### Your goal
Swap "Identify the location of" for "Pinpoint the position of" in the stretch from the line containing "The image size is (534, 950)." through the line containing "(836, 364).". Give back only those lines, with nothing else changed.

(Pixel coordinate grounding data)

┏━━

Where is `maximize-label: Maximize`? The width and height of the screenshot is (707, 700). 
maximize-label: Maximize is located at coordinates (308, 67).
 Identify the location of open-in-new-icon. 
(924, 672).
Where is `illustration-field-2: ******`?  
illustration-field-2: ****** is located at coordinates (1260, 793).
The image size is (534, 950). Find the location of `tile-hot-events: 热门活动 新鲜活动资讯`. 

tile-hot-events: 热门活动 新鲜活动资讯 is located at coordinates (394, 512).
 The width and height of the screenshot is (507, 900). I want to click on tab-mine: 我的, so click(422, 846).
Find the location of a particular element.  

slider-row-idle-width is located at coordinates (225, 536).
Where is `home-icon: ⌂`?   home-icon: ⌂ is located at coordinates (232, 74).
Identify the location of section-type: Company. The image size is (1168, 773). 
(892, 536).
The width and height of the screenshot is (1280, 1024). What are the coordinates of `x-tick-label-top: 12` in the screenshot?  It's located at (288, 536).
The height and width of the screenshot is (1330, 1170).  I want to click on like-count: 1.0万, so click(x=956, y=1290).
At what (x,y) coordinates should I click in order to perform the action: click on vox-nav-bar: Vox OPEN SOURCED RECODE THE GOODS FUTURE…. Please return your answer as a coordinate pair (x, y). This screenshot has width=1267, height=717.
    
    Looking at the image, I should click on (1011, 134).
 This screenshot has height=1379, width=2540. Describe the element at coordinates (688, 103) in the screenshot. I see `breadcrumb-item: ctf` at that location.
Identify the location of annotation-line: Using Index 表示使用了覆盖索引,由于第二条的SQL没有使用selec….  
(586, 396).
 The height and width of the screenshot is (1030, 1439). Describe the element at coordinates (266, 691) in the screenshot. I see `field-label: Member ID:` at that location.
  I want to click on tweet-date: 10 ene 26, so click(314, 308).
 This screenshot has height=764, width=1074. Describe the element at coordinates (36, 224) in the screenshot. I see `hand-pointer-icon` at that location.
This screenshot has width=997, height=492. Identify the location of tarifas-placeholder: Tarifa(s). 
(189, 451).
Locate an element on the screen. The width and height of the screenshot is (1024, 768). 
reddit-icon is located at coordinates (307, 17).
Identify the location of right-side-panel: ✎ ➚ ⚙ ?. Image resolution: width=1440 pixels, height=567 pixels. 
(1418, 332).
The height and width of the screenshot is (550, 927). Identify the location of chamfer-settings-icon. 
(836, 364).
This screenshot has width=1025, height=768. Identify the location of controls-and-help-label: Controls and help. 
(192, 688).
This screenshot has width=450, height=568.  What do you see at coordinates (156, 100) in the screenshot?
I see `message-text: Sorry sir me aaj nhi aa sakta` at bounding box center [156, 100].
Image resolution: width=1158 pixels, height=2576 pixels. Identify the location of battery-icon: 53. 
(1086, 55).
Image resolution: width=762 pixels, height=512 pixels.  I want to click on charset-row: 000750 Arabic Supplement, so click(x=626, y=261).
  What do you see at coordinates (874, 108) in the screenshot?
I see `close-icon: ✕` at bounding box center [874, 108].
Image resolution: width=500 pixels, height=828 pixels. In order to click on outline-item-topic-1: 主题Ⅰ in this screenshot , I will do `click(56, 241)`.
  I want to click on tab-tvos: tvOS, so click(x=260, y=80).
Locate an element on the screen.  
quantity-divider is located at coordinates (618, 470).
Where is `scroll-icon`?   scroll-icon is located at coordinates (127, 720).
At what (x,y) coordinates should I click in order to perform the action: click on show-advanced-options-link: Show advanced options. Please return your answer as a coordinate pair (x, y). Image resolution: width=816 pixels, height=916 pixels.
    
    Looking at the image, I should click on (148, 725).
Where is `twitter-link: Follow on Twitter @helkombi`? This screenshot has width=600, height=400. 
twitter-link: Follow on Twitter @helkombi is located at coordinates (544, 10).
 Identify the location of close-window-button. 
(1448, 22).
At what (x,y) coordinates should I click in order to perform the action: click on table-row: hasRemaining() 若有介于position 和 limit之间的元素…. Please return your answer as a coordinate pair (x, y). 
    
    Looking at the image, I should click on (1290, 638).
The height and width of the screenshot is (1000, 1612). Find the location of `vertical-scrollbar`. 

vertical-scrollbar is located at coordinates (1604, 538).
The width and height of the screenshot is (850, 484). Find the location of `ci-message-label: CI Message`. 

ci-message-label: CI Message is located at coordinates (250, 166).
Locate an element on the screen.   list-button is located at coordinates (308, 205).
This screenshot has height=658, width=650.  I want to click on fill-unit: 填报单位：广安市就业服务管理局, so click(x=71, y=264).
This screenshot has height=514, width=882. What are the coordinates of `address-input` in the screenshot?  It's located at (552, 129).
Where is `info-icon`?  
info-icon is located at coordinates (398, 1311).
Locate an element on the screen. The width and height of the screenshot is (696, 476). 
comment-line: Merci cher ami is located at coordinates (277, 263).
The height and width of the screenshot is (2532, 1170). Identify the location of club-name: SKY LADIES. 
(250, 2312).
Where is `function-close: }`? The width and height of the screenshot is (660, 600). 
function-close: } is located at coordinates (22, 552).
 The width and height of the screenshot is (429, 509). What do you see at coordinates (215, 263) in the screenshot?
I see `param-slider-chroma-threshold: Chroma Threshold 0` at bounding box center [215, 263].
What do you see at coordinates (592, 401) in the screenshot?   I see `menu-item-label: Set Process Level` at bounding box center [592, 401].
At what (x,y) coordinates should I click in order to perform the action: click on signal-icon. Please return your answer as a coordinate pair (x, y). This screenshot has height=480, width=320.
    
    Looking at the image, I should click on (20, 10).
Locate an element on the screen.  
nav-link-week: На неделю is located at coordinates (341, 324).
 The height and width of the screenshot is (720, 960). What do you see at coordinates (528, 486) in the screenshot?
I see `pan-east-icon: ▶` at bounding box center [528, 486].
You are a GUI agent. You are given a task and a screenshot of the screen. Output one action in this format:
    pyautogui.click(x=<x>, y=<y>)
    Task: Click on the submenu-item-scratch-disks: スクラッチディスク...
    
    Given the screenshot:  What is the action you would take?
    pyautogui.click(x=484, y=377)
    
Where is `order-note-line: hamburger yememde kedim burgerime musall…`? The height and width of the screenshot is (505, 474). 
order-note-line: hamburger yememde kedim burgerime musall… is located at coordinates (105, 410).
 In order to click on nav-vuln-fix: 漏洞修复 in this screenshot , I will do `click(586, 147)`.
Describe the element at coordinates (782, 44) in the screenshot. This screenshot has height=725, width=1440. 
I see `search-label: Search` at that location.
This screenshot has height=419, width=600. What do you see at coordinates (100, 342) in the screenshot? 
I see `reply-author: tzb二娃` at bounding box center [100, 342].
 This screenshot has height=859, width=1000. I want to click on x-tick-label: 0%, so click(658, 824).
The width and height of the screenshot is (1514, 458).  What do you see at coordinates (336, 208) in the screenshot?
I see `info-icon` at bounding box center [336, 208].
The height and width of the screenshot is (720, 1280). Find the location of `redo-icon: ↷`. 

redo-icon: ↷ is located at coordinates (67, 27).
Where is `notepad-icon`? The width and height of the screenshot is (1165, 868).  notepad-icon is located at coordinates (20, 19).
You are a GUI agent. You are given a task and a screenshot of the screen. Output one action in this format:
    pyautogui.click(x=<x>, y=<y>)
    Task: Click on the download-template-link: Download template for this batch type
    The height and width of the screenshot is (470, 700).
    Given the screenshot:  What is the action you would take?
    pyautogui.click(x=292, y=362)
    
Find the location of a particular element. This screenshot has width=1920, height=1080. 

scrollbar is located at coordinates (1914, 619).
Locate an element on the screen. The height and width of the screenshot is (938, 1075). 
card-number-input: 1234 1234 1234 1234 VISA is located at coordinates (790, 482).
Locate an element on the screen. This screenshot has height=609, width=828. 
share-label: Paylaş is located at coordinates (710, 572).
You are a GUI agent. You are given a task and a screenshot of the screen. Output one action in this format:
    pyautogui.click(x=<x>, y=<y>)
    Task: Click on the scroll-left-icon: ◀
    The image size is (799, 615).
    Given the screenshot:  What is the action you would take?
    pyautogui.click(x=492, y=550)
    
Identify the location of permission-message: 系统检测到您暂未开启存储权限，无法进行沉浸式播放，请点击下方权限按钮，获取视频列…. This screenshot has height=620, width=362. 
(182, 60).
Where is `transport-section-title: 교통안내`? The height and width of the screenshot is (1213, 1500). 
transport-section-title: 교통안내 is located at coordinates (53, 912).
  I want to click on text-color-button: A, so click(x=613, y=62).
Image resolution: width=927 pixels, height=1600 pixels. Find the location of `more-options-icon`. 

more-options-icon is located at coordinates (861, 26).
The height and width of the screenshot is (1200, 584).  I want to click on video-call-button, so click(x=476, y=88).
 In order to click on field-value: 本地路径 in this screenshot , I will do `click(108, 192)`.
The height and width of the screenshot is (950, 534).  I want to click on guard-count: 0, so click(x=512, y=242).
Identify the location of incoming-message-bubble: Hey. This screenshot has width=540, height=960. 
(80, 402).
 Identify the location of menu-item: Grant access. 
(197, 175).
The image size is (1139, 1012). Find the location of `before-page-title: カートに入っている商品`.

┗━━

### Answer to this problem
The image size is (534, 950). Find the location of `tile-hot-events: 热门活动 新鲜活动资讯`. 

tile-hot-events: 热门活动 新鲜活动资讯 is located at coordinates (394, 512).
 The width and height of the screenshot is (507, 900). I want to click on tab-mine: 我的, so click(422, 846).
Find the location of a particular element.  

slider-row-idle-width is located at coordinates (225, 536).
Where is `home-icon: ⌂`?   home-icon: ⌂ is located at coordinates (232, 74).
Pinpoint the position of section-type: Company. The image size is (1168, 773). 
(892, 536).
The width and height of the screenshot is (1280, 1024). What are the coordinates of `x-tick-label-top: 12` in the screenshot?  It's located at (288, 536).
The height and width of the screenshot is (1330, 1170).  I want to click on like-count: 1.0万, so click(x=956, y=1290).
At what (x,y) coordinates should I click in order to perform the action: click on vox-nav-bar: Vox OPEN SOURCED RECODE THE GOODS FUTURE…. Please return your answer as a coordinate pair (x, y). This screenshot has width=1267, height=717.
    
    Looking at the image, I should click on (1011, 134).
 This screenshot has height=1379, width=2540. Describe the element at coordinates (688, 103) in the screenshot. I see `breadcrumb-item: ctf` at that location.
Pinpoint the position of annotation-line: Using Index 表示使用了覆盖索引,由于第二条的SQL没有使用selec….  
(586, 396).
 The height and width of the screenshot is (1030, 1439). Describe the element at coordinates (266, 691) in the screenshot. I see `field-label: Member ID:` at that location.
  I want to click on tweet-date: 10 ene 26, so click(314, 308).
 This screenshot has height=764, width=1074. Describe the element at coordinates (36, 224) in the screenshot. I see `hand-pointer-icon` at that location.
This screenshot has width=997, height=492. Pinpoint the position of tarifas-placeholder: Tarifa(s). 
(189, 451).
Locate an element on the screen. The width and height of the screenshot is (1024, 768). 
reddit-icon is located at coordinates (307, 17).
Pinpoint the position of right-side-panel: ✎ ➚ ⚙ ?. Image resolution: width=1440 pixels, height=567 pixels. 
(1418, 332).
The height and width of the screenshot is (550, 927). Pinpoint the position of chamfer-settings-icon. 
(836, 364).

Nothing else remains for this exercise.